* AIM OF THE TASK
What is the number of lines in these entries that contain "agent"? State it alone.

* PROVIDED RECORDS

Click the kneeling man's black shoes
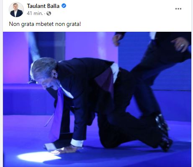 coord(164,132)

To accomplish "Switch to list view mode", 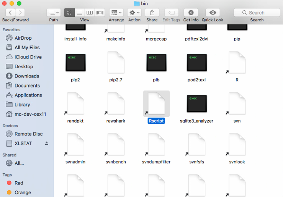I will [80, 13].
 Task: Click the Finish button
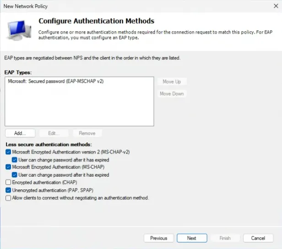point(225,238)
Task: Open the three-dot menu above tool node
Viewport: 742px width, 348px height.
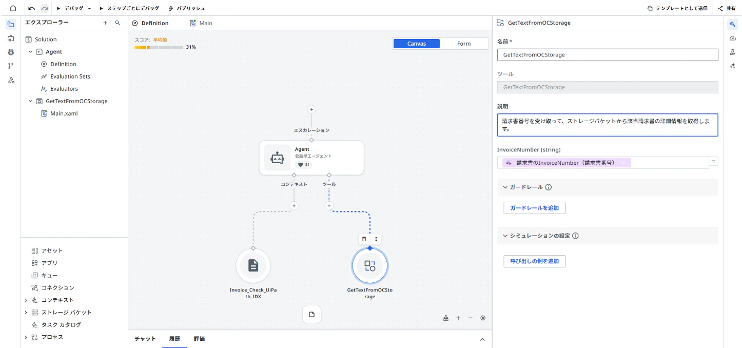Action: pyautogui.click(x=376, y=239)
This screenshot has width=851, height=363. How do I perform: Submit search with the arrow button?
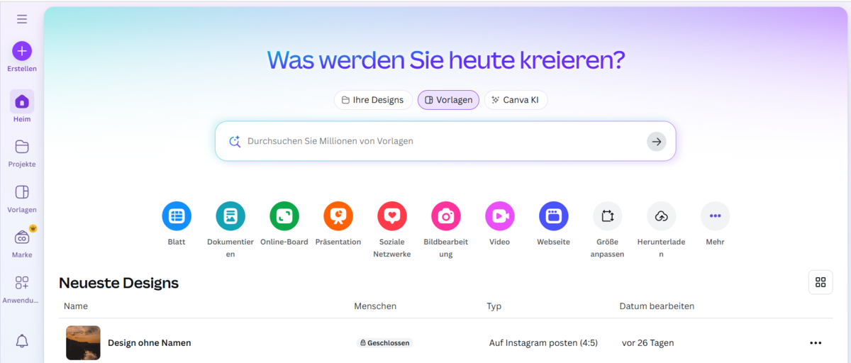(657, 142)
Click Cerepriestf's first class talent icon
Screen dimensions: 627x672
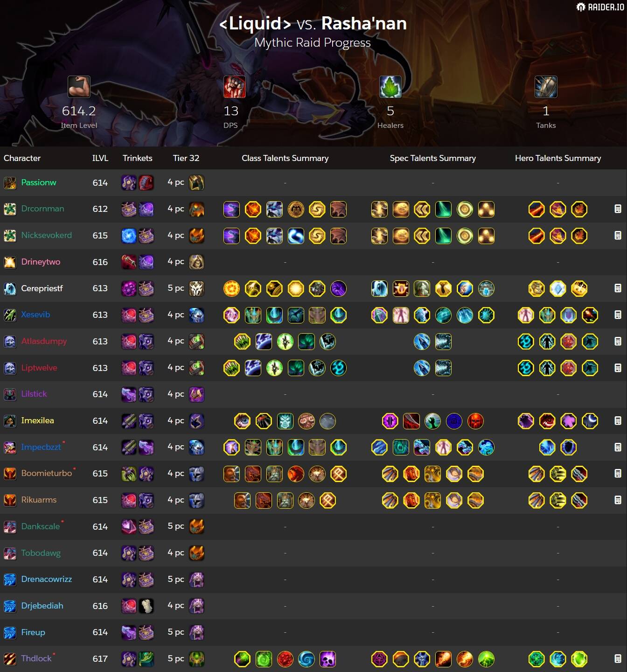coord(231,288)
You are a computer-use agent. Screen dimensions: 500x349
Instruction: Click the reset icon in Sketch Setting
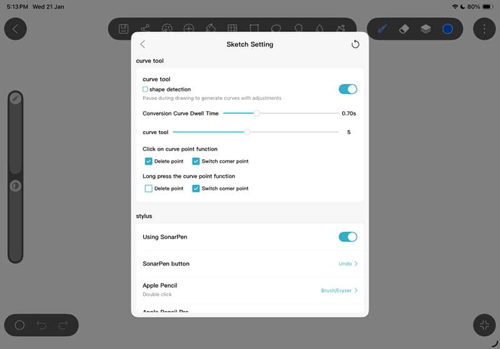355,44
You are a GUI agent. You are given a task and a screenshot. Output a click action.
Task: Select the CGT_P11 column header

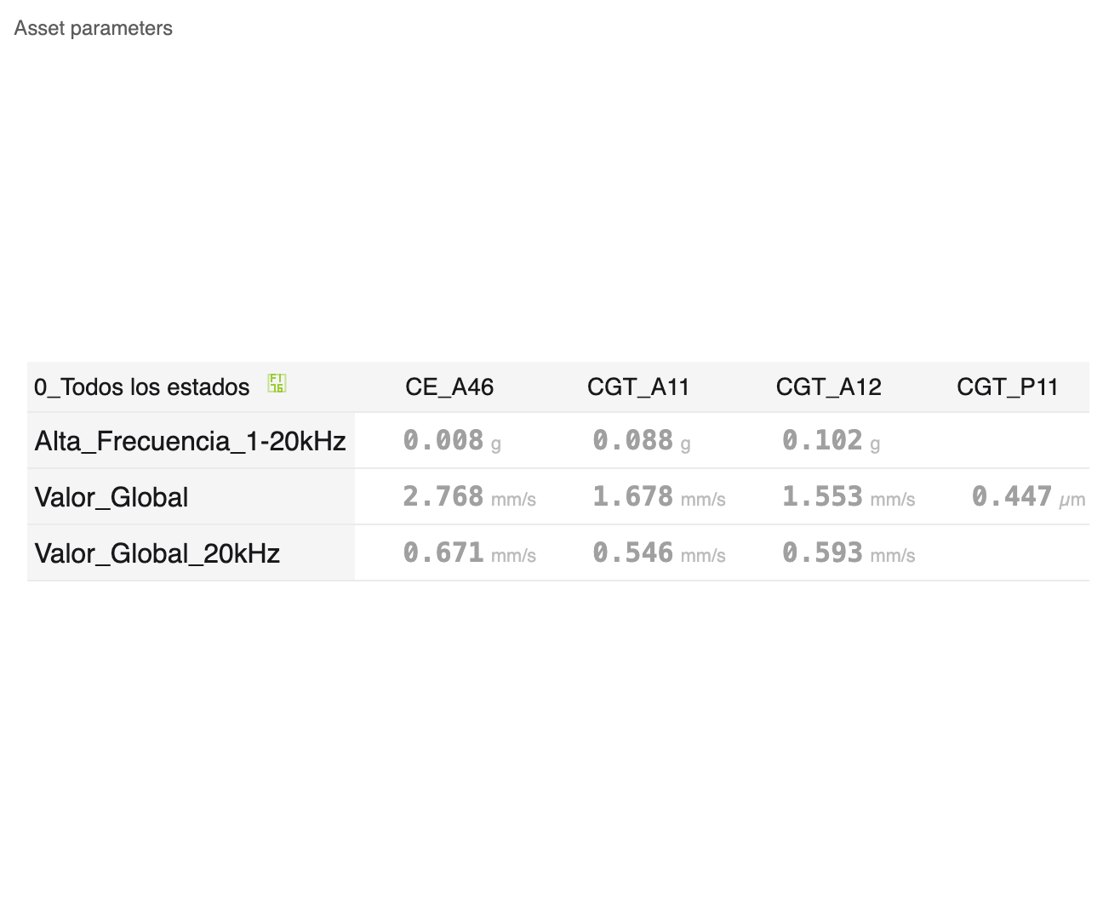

* EXERCISE RESULT
2